Richard Carter speaking rather on behalf of the owners introduced an argument which had not previously been advanced. He held that
the public's rights of access to the Stray did not take precedence over the rights of the gate owners, for the original gate owners had been copyholders in the Forest of Knaresborough. Their copyhold of the Stray gates was on a par with their other copyholds except that the gates were never to be enclosed. The owners had been "twitted" about spending only £5 on trees but the fact was that they had spent large sums on draining and improving the Stray which within his own memory had been largely a bog. His advice was to let the owners and the railway company go ahead with their negotiations and not to interfere. The owners would see that the public's rights were maintained. The meeting did not share his confidence or his viewpoint. Ellis insisted that the first object in setting aside the 200 acres had been to preserve the public's right of access to the
wells.
Beazley thought that if they followed Richard Carter's advice they would find that the owners would simply pocket the proceeds of the compensation. They would certainly not ask the public how they were to spend it. The loss of the land for the railway cutting would be an absolute loss to the public whereas a path merely represented a loss of herbage to the gate
owners.
Predictably, the meeting endorsed the Commissioners' activities on behalf of the public in pressing for land compensation. There was in fact remarkably little the Commissioners could do about the negotiations between the owners and the railway company. In May, 1861, Ellis raised the subject at a Commissioners' meeting in his capacity as spokesman for the unsuccessful deputation to the Brunswick meeting in the previous Autumn. He had no further information about the possibility of an exchange of land and it was agreed to ask the gate owners how much cash compensation they were getting for the railway cutting and also how much land in
exchange.
Ellis must have known how at least one of the questions would be answered. Clearly he was seeking to emphasise the closed corporation aspect of the Straygate holders. The answers, from Thomas Hall, were that the owners would receive an equal area to that taken for the line but that as to money compensation he "altogether declined to give the information sought by the Commissioners". At the Brunswick meeting in the previous Autumn, Ellis had said the public would be satisfied if it got land by way of compensation and on the face of it he should now have been content with Hall's assurance that the land in compensation would be forthcoming. His dissatisfaction with the gateholders now went further than that.
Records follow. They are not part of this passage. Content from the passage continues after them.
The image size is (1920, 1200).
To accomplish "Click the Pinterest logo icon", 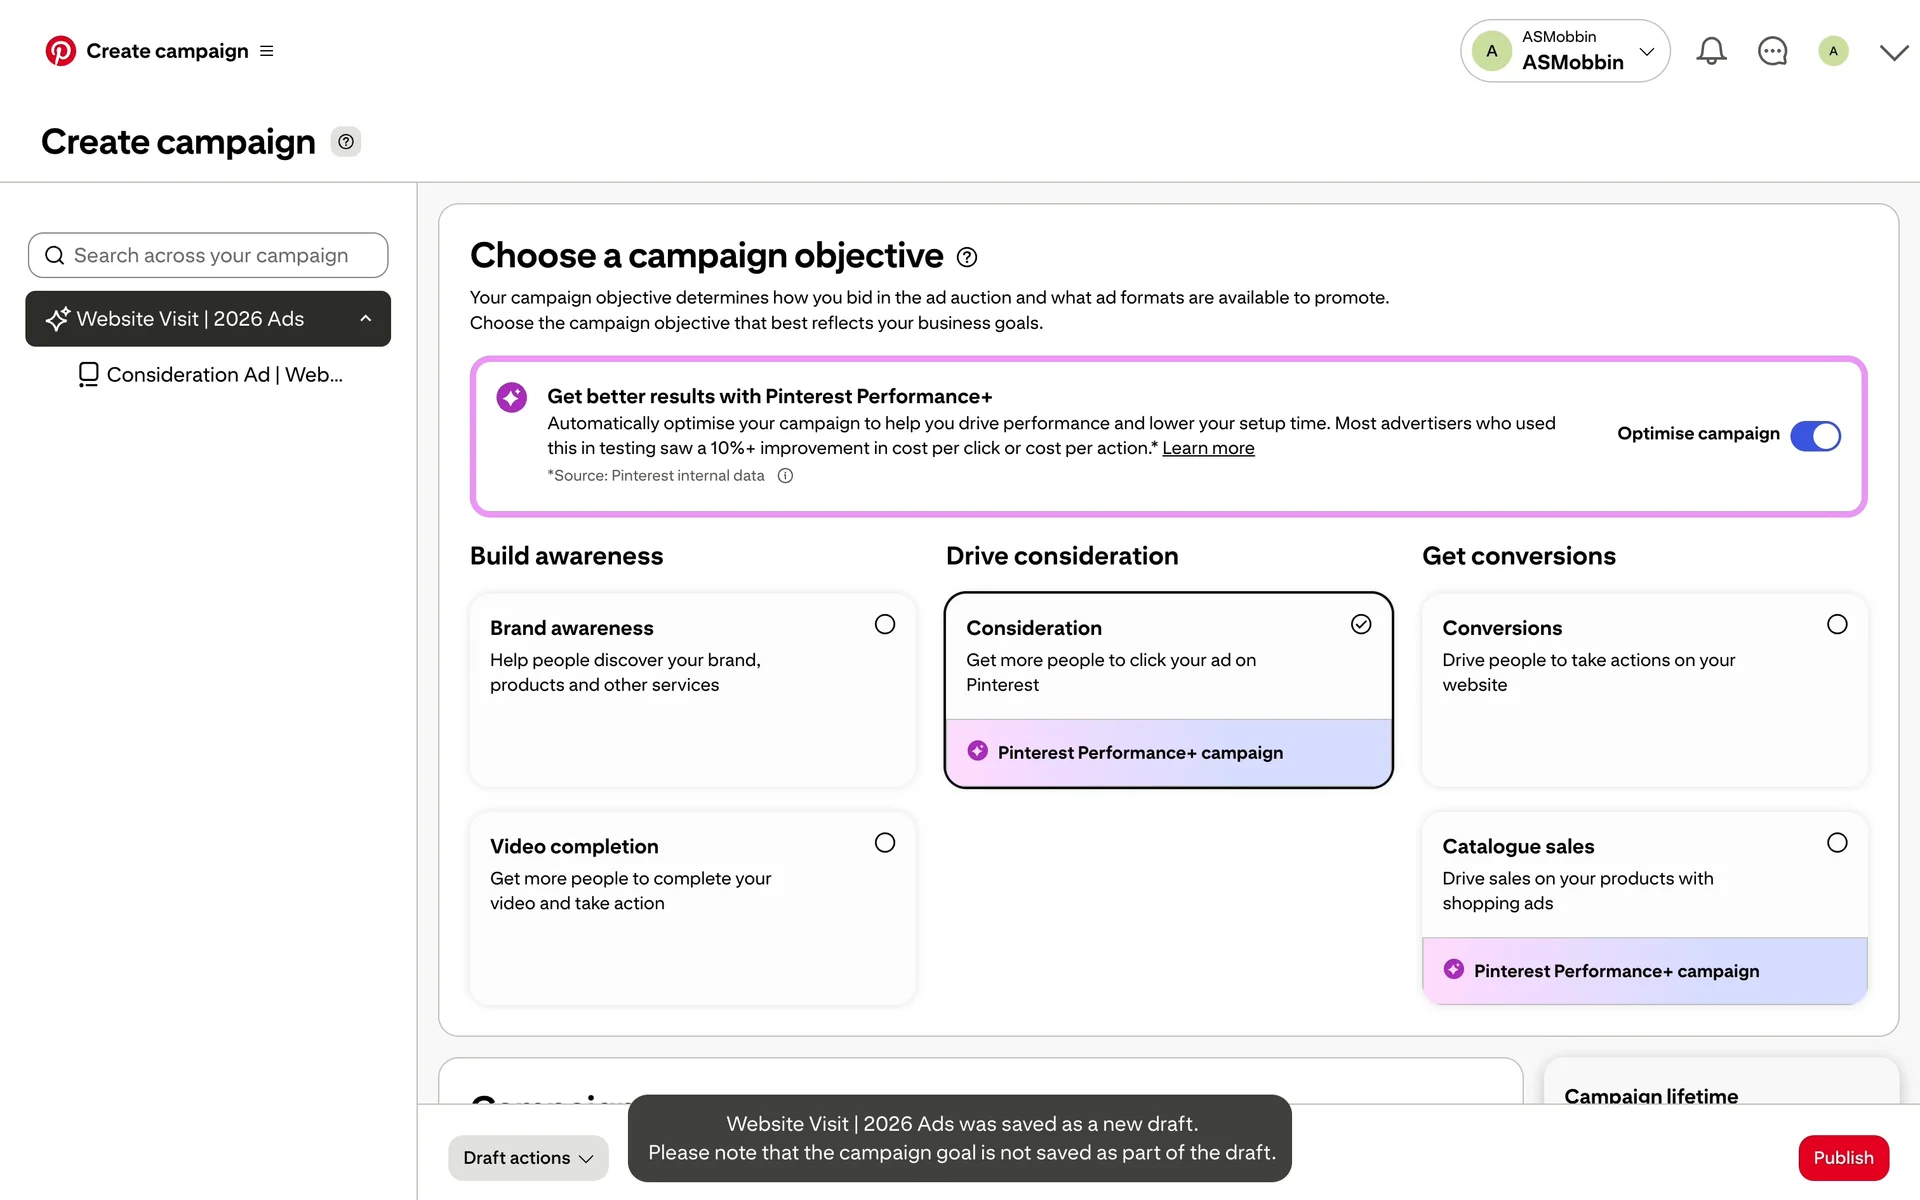I will 60,51.
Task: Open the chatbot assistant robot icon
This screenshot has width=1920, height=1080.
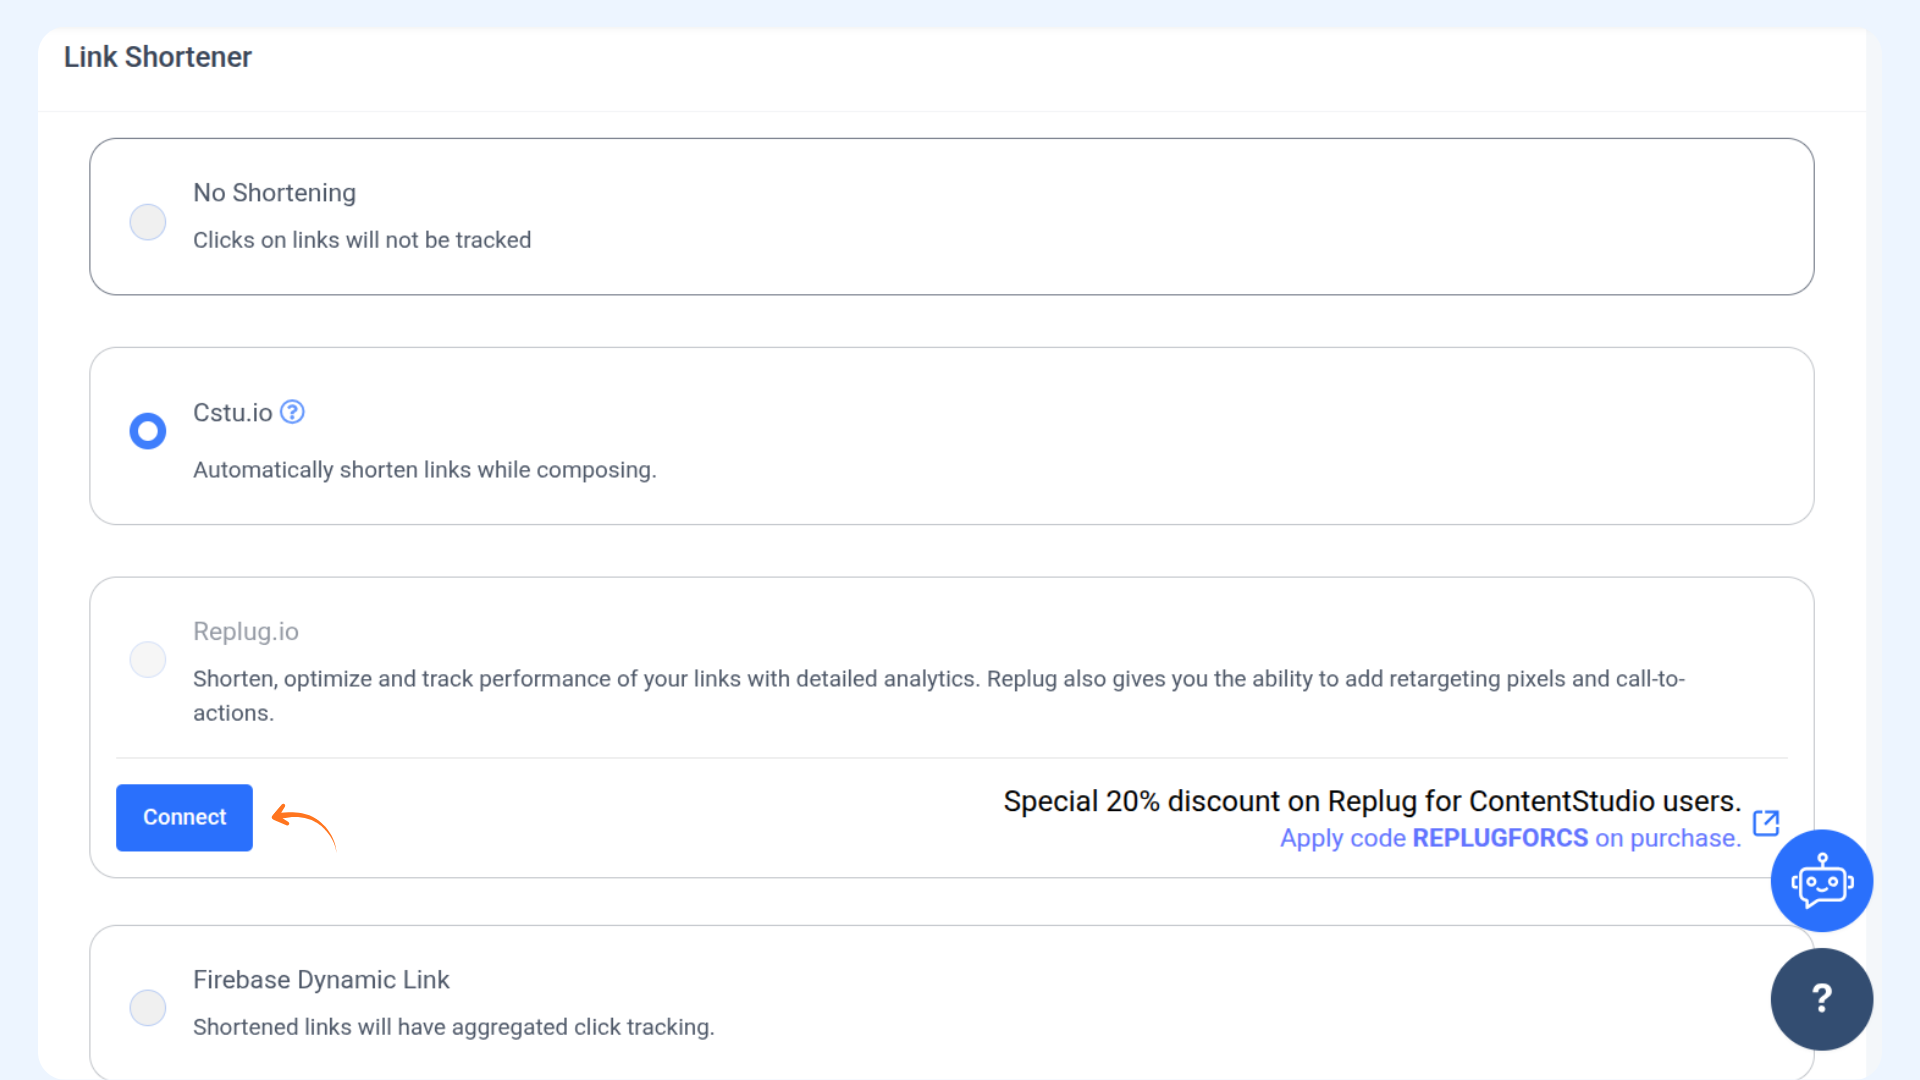Action: (x=1821, y=881)
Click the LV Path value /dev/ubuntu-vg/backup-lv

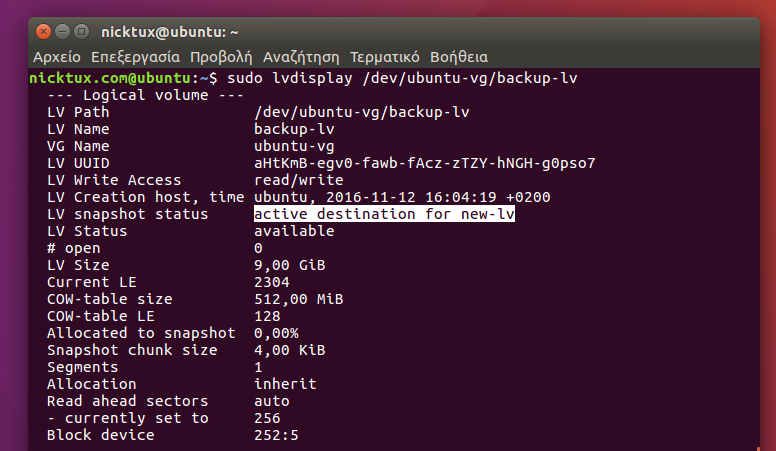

He persuaded the Commissioners to appoint a sub-committee consisting of himself, Edward Pullan, and George Beazley, to take such measures as they thought desirable to obtain information about the compensation agreed to be paid by the railway company to the gateholders and generally to watch the interests of the
public.
It was all a waste of time. Though the 1841 Act required the Stray Committee to keep accounts it contained no provisions for the enforcement of their publication. The public was never to learn how much the gateholders received for the land they surrendered. The resentment this caused lingered long after the Brunswick station was demolished and the land it had occupied was included within the Stray. Seen from the public's viewpoint, it was necessary only to ensure that the area received in exchange was equal to that given up but from the gateholders' viewpoint the land they surrendered was worth far more than the land received in exchange. The difference, in cash terms, was for them, and presumably they pocketed it.